Test cases are chosen to expose as many errors as possible. A defining characteristic of a good test case is that the programmer knows what the unit should do if it is functioning properly. Test cases should be generated to exercise each available execution path. For the above snippet, this includes the obvious and the not so obvious paths. Every path should be tested, since every path is a possible outcome of program execution.

Thus, to write a good testing suite, the tester must know the structure of the code. The most dependable way to accomplish this is if the original programmer writes tests as part of creating the code. In fact, it is advisable that the tests are produced before the code is written, and updated whenever structure decisions are changed. This way, the tests are written with a view toward how the unit should perform instead of reproducing the programmer's thinking from writing the code. While black box testing is also useful, it is important that someone who knows the design decisions made and the rationale for those decisions test the code unit. A programmer who can't devise good tests for a unit does not yet know the problem at hand well enough to program dependably.

When a unit is completed and tested, it is ready for integration with other units in the program. This is integration should also be tested. At this point, the test cases focus on the interaction between the units. Tests are designed to exercise each way the units can affect each other.

This is the point in development where proper unit testing really shines. If each unit is doing what it should be doing and not creating unexpected side effects, any issues in testing a set of integrated units must come from how they are passing information. Thus, the nearly intractable problem of finding an error while many units interact becomes the less intimidating problem of finding the breakdown in communications.

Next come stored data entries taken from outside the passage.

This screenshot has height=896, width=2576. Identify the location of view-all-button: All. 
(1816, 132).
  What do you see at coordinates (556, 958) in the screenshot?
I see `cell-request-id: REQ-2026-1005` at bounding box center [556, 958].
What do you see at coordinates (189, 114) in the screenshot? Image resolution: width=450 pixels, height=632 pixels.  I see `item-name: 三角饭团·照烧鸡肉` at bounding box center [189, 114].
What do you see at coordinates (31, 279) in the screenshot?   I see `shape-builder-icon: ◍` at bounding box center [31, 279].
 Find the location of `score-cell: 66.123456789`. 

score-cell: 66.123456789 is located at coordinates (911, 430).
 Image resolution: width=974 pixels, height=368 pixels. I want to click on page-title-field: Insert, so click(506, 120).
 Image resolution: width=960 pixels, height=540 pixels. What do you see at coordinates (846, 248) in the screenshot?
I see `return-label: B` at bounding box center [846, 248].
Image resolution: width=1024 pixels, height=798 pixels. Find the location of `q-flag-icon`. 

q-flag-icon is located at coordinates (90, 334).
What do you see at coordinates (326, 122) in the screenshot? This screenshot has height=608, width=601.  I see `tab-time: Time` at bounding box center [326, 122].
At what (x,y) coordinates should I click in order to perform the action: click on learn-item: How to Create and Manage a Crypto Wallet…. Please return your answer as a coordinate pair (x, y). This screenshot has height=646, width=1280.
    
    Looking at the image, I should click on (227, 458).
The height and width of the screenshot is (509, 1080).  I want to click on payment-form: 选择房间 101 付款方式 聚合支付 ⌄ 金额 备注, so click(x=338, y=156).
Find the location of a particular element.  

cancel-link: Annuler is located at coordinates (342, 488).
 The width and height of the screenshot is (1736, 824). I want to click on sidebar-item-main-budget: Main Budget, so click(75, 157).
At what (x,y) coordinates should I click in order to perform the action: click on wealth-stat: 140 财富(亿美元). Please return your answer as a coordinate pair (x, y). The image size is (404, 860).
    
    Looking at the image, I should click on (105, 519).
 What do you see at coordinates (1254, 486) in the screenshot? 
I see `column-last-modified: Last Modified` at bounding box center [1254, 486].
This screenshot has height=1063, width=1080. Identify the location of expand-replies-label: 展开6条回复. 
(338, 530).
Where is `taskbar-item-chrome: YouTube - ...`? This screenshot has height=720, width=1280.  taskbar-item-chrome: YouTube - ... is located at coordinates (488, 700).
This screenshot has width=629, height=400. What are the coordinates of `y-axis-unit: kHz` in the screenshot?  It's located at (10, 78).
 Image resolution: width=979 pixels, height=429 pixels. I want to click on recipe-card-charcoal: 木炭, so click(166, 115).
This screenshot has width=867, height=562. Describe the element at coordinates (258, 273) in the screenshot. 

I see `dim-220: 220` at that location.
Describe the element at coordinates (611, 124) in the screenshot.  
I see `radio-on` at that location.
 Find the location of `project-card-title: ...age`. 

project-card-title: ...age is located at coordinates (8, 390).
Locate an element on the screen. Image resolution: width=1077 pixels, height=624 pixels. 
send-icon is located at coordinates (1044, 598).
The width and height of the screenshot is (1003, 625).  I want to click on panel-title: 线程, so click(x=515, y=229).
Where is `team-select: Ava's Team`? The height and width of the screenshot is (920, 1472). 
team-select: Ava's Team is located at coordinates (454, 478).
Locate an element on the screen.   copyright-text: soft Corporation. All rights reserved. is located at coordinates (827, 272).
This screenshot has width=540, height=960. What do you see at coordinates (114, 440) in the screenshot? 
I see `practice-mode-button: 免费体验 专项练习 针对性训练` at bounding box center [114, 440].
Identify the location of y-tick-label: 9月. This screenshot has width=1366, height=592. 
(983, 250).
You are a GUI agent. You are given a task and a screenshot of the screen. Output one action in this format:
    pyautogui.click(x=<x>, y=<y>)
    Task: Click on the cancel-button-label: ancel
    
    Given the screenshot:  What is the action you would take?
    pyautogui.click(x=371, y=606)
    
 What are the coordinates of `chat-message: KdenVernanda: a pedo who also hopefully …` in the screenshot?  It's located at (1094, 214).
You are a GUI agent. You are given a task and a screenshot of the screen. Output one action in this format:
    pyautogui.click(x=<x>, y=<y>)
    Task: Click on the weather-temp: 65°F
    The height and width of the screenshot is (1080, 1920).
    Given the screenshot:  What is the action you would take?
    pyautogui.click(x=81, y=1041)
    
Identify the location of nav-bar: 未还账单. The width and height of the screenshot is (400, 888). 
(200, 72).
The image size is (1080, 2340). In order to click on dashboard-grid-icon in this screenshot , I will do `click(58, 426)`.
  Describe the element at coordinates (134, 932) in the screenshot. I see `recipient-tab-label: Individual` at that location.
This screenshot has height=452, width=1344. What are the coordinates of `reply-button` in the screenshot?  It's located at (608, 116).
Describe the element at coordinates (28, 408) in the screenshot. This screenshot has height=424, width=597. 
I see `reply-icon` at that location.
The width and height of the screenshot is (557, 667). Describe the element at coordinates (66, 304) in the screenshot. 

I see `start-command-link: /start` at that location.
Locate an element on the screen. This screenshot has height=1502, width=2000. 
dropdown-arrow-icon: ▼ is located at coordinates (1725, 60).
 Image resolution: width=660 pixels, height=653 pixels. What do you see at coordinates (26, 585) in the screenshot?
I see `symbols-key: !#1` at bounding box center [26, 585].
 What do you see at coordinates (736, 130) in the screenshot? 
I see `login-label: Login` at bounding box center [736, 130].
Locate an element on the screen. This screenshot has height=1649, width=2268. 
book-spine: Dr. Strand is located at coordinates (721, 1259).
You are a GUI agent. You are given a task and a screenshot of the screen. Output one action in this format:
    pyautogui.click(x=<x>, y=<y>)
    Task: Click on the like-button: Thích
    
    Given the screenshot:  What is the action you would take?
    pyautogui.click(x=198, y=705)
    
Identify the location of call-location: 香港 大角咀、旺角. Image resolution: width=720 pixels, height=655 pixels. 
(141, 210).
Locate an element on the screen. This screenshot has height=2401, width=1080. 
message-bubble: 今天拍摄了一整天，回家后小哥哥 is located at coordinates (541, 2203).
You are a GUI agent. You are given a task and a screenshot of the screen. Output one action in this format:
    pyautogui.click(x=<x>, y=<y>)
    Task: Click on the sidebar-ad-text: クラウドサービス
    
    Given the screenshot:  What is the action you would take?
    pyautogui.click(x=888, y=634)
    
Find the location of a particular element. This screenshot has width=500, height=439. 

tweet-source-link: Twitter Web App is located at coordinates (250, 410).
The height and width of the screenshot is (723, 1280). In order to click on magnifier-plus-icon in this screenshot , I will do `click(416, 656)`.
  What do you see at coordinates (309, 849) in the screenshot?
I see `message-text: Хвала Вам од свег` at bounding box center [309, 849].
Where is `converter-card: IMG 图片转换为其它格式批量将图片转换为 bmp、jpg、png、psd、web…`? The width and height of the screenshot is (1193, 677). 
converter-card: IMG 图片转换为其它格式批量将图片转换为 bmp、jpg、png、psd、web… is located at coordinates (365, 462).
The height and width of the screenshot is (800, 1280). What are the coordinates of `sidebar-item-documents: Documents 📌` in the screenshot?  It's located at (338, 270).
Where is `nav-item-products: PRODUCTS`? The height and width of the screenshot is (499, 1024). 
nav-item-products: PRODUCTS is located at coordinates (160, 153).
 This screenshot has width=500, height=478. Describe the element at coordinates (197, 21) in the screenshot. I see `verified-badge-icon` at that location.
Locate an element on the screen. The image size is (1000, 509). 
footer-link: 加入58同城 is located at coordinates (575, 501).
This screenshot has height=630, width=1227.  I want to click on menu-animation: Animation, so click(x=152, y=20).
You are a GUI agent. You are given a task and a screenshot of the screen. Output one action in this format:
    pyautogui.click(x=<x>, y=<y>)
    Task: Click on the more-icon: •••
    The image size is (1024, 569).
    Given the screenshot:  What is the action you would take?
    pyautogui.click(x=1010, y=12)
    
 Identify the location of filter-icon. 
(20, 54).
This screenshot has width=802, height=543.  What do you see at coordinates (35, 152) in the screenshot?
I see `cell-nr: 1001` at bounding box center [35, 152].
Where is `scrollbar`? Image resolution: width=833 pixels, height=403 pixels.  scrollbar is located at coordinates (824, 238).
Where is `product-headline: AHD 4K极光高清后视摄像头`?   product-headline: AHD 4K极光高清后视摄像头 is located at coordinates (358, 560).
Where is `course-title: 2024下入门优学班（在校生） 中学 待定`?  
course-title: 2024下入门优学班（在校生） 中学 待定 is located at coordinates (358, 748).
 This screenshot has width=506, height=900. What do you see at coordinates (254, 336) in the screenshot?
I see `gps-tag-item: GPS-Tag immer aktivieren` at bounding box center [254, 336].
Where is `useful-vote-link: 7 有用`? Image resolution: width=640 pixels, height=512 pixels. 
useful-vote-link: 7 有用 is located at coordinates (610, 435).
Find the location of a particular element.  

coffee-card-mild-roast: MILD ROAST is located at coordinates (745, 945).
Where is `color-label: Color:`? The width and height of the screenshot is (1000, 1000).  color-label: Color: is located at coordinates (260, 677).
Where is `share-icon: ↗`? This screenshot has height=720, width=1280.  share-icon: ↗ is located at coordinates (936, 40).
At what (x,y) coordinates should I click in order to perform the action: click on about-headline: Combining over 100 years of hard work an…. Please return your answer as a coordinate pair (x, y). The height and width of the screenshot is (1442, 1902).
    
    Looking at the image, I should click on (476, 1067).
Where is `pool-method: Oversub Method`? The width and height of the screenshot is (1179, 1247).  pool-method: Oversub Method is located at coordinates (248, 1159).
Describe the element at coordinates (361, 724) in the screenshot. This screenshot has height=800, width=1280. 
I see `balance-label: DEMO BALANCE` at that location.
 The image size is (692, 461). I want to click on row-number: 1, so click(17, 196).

At each layer of increasing complexity, new tests are run, and if the prior tests of the components are well designed and all issues are fixed, new errors are isolated to the integration. This process continues, in parallel with development, from the smallest units to the completed program.

This shows that there is a need to be able to check and test code snippets such as individual functions and classes independent of the program of which they will become a part. That is, the need for a means to provide predetermined inputs to the unit and to check the outputs against expected results. Such a system must allow for both normal operation and error conditions, and allow the programmer to produce a thorough description of the results.

This is the goal and rationale for all unit testing, and supporting testing of this sort is the purpose of the Boost.Test library. As is shown below, Boost.Test provides a well-integrated set of tools to support this testing effort throughout the programming and maintenance cycles of software development.